>> start

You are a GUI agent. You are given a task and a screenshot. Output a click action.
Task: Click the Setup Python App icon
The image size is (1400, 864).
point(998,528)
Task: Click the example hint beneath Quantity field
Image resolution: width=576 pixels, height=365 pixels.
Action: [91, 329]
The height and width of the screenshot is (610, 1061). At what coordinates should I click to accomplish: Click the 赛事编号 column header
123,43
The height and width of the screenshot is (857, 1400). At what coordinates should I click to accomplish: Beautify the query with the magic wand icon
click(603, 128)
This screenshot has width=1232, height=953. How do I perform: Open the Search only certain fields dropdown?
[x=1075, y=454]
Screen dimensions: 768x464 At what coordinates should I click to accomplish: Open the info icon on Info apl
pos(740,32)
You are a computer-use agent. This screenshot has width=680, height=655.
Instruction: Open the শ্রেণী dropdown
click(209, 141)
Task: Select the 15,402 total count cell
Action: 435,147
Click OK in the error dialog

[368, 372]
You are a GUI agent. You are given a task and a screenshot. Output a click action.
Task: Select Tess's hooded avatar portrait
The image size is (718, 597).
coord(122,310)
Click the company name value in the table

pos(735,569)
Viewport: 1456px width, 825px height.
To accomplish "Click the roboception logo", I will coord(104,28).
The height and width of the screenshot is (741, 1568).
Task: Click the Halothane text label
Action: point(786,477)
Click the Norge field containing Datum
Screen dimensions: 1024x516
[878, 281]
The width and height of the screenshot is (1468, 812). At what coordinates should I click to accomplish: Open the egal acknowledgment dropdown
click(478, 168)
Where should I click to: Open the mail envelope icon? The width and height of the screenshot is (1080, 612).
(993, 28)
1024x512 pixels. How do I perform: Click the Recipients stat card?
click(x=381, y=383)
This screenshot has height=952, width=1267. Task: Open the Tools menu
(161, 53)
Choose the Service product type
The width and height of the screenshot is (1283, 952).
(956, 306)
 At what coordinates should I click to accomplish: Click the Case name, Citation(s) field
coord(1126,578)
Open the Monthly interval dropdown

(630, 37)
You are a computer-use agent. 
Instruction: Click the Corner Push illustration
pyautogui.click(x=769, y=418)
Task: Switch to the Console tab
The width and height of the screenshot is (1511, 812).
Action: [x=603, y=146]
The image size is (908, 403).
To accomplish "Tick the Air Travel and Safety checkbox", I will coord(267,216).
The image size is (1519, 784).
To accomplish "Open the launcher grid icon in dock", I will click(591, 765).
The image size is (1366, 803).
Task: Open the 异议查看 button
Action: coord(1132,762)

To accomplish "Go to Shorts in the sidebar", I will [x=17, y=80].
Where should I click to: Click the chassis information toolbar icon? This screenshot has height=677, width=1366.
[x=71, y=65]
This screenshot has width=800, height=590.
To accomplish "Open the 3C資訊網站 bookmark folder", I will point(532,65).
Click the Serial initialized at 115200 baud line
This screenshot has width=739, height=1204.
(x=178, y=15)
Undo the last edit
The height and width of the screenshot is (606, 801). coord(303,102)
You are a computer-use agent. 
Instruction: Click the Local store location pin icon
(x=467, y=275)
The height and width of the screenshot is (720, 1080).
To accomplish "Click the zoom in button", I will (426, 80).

>> end

Lay out the entries as a two-column CSV with the header input,output. Begin at the line that has "Task: Click the example" and stop after the line that has "click(603, 128)". Give one row per entry, with the entry's text under input and its answer under output, each in a single quoted field with line breaks replaced by spaces.

_Expected output_
input,output
"Task: Click the example hint beneath Quantity field Image resolution: width=576 pixels, height=365 pixels.","Action: [91, 329]"
"The height and width of the screenshot is (610, 1061). At what coordinates should I click to accomplish: Click the 赛事编号 column header","123,43"
"The height and width of the screenshot is (857, 1400). At what coordinates should I click to accomplish: Beautify the query with the magic wand icon","click(603, 128)"